Cynical alert - I believe there is translation services company out there taking DoD contractor money, putting it towards CEO bonuses and shareholder profits, and then not providing the actual service. How do you get away with this? By buying a congressperson (R) or ten.


Back on track. Once you get billed, you get billed what TriCare would be billed. Since TriCare is military medical healthcare, they get charged the most expensive rates out there. And when you have to pay for your care out of pocket, that is a shit-ton of money. Think about it. US healthcare prices are hundreds of percent higher than any other developed nation. Then getting charged the highest rates of that system. Ya, if you go through on base MTFs, and you have to pay out of pocket, you are getting SCREWED.


You pay your bill in full out of pocket then submit a reimbursement claim to your personal health insurance. And good luck getting them to pay you what you paid for your care.


Right now, we are all waiting to see what Congress with order DHA to do in regard to mandating or not care for civilians. Even if Congress requires on-base MTFs to see civilians for all of their healthcare needs, there are not enough resources to meet that need. MTFs are STRUGGULING with aging buildings and gapped positions to meet just the needs of the Active Duty, which is their prime mission.


Moral of the story - think long and hard about coming overseas if you have complex or special medial needs, if you have reservations about using host nation healthcare and translators, or if you just think that you can show up at the on-base clinic to get whatever care you want.


Aside: This post has a lot of frustration in it because that is life right now over here. This whole situation with DHA, the rules changing, the back lash, the expectation to do more than can physically be provided - it's a lot.
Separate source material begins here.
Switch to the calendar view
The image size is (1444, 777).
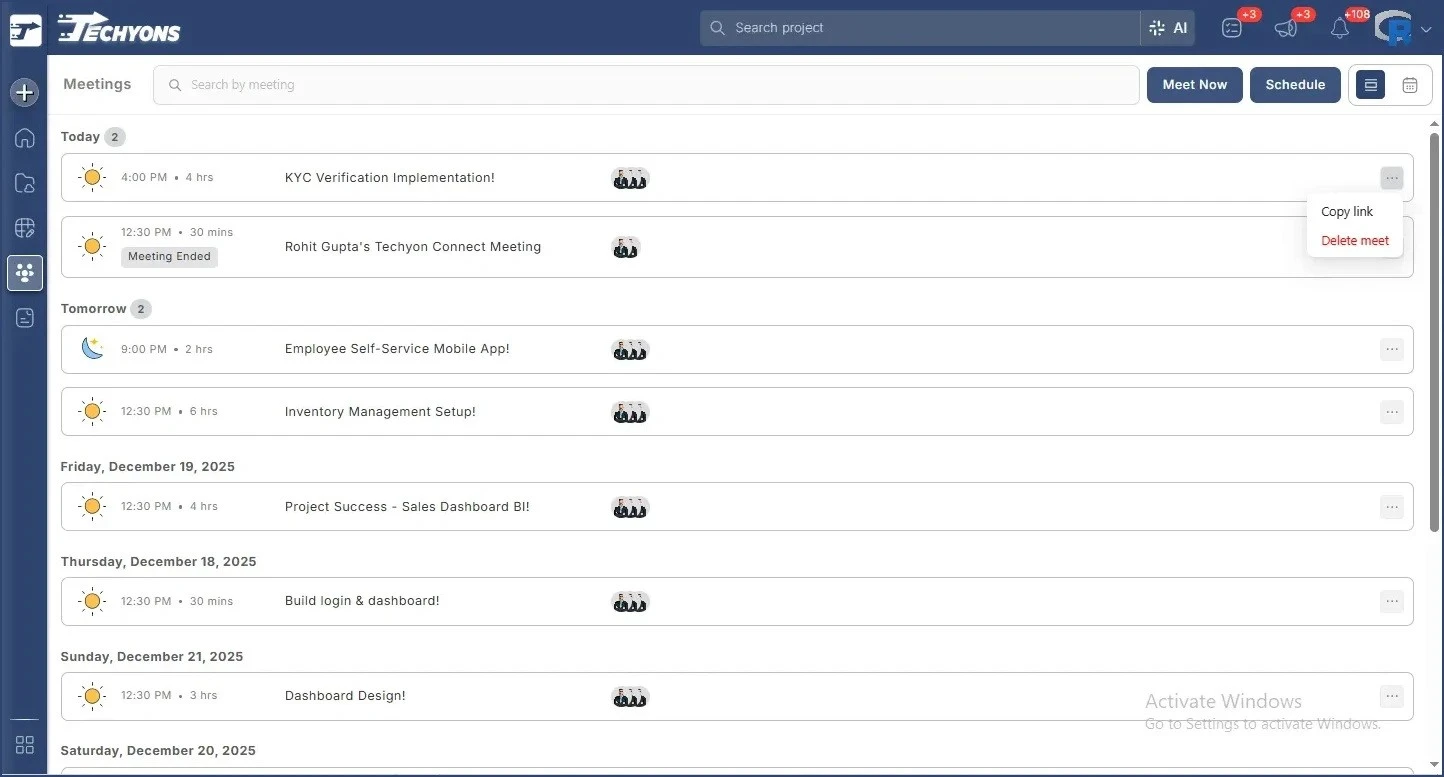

Finally - how much of this did I know before I took this job. Zero. Did I do any research? Hard YES. The fact is this is not a topic that has a lot of resources to cover it. Human Resources doesn't talk about it. They just set you up with the website to pick out your employee health insurance plan. Do civilians talk to each other? Ya, but that convo doesn't go past the immediate group. So, if you need more info, tell me what you need, and I will do what I can to answer your questions.